**Source text:**
# # # # #
Saturday, 7 August 2010

A Tale of Two Sisters

When I first watched this Korean horror movie about four or five years back I thought it was interesting but flawed. Now, having been prompted by someone's praise to watch it again, I think I was inattentive. The plot makes perfect sense - but you have to sit through some deliberately disorientating and harrowing stuff to get right to the ending. Along the way you get not one but two major plot twists, which I can't discuss because it would scupper your enjoyment, dear viewer. So what else can I talk about?

The basic setup. The two sisters of the title return to the family home in the country to live with their father and stepmother. Not surprisingly, the latter is unpopular with the girls (who are early teenagers, I'd guess). The father seems remote and ineffectual while stepmom attempts to play happy families. It emerges that she was a nurse and worked with the girl's late mother. It's hinted that the mother was unstable and this contributed to her death in some way.

What else? The older, tougher sister, Su-mi, is out to protect her younger sibling, Su-yeon, from stepmother. Much seething resentment, things left unsaid, meaningful glares. The scenes between the sisters are touching, emphasising the girls' loneliness and sense of helplessness in the face of events. Indeed, all the performances are darn good.
# # # # #
**Stored data:**

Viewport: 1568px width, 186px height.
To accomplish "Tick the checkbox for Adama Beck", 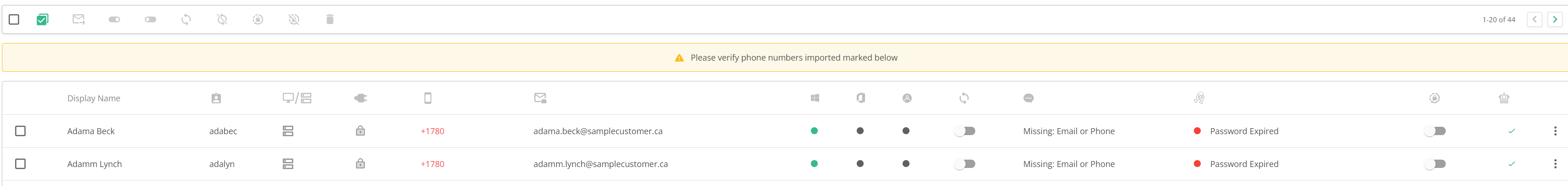I will (21, 130).
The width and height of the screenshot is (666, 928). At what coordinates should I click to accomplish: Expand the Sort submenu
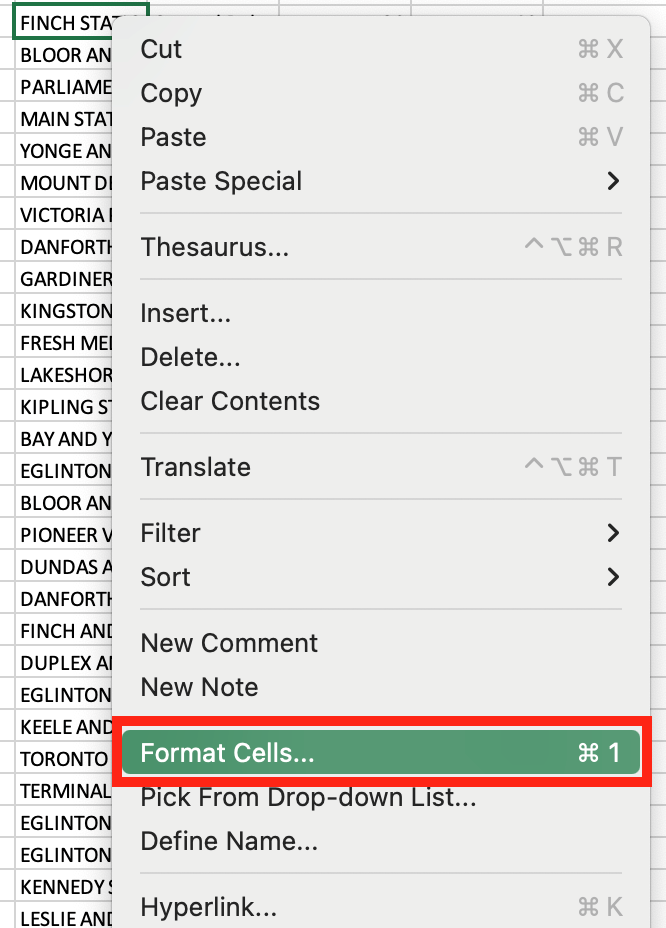click(164, 577)
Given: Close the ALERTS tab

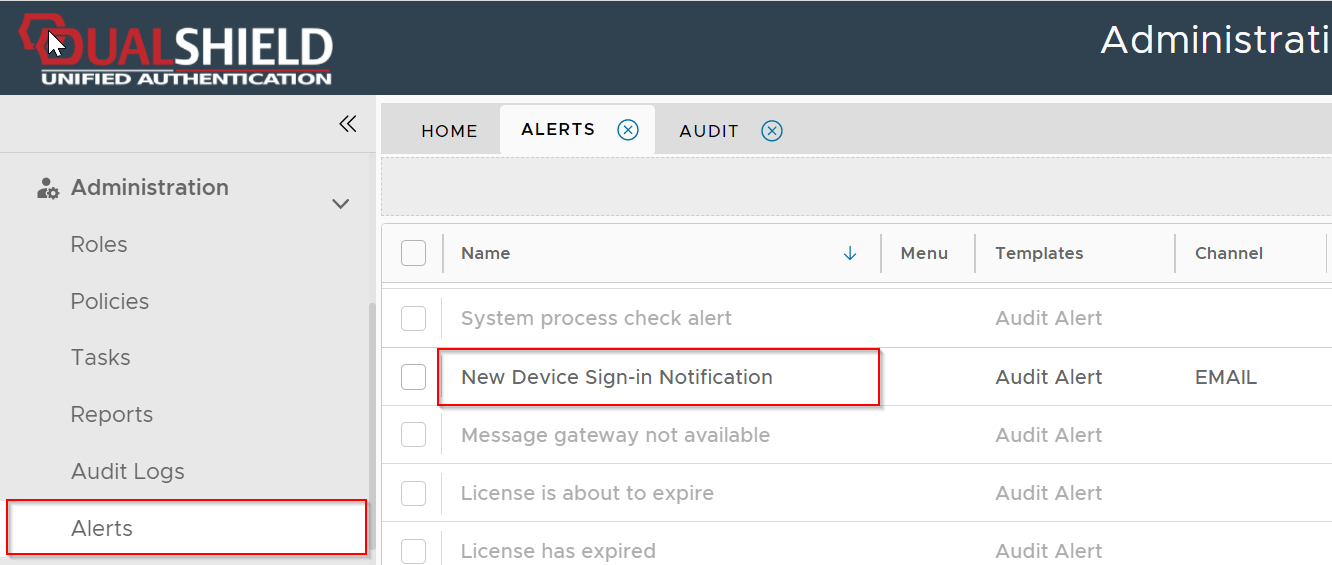Looking at the screenshot, I should 628,130.
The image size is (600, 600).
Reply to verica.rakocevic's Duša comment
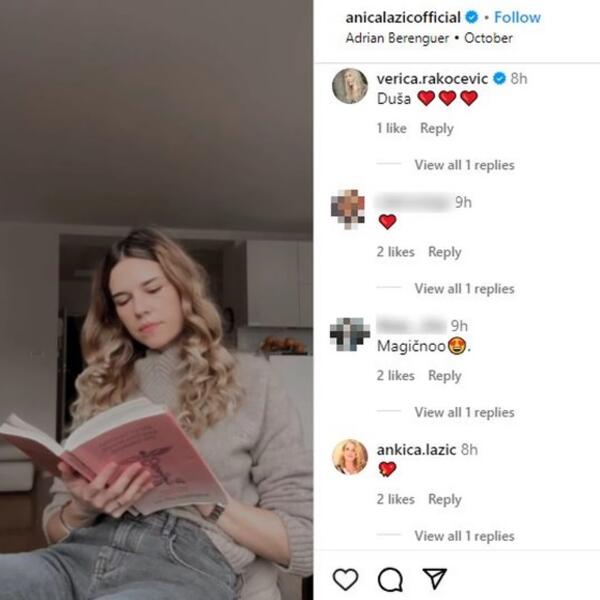pyautogui.click(x=437, y=128)
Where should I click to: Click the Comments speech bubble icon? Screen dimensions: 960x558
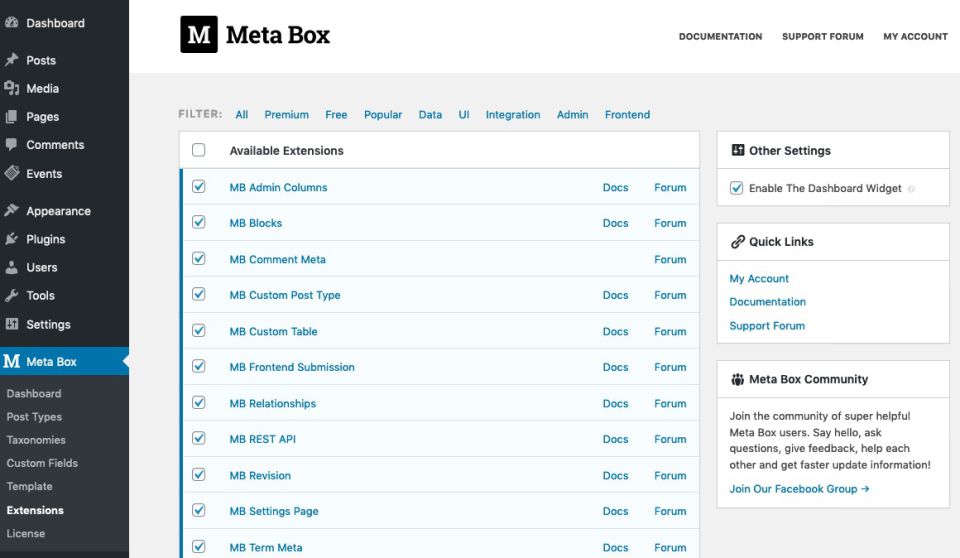tap(12, 145)
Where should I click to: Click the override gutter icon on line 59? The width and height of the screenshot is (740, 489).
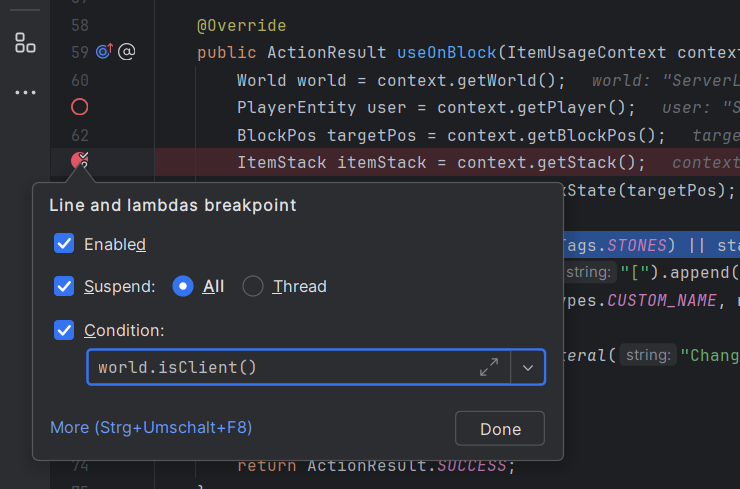point(105,52)
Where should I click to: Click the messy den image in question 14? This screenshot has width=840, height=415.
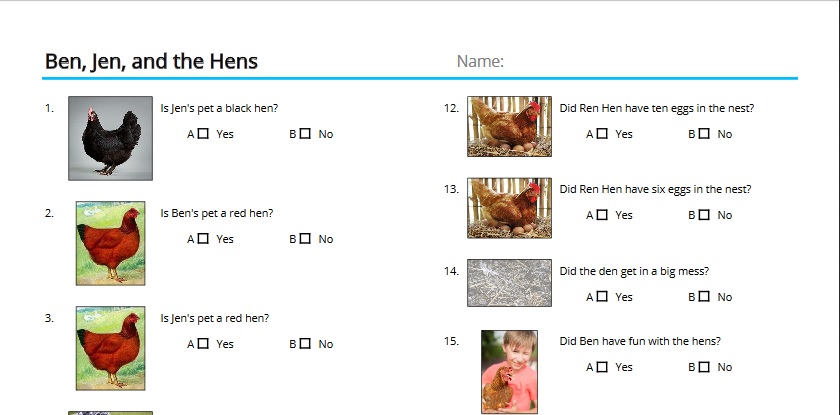coord(509,283)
# # # # #
**Set tasks:**
[A] Using the film review, decide whether each of these statements agrees with it: (i) the reviewer first watched the movie about four or five years earlier; (ii) the stepmother had worked with the girls' late mother as a teacher; (iii) Su-mi is the younger of the two sisters. For each, answer yes or no and quote the deciding words of the review.
[B] According to the film review, what is the name of the younger sister?
[C] Output the passage of the film review starting at "What else? The" and ending at "are darn good.".

**Expected responses:**
[A]
(i) Yes: "When I first watched this Korean horror movie about four or five years back"
(ii) No: "It emerges that she was a nurse and worked with the girl's late mother."
(iii) No: "The older, tougher sister, Su-mi, is out to protect her younger sibling, Su-yeon, from stepmother."

[B] Su-yeon.

[C]
What else? The older, tougher sister, Su-mi, is out to protect her younger sibling, Su-yeon, from stepmother. Much seething resentment, things left unsaid, meaningful glares. The scenes between the sisters are touching, emphasising the girls' loneliness and sense of helplessness in the face of events. Indeed, all the performances are darn good.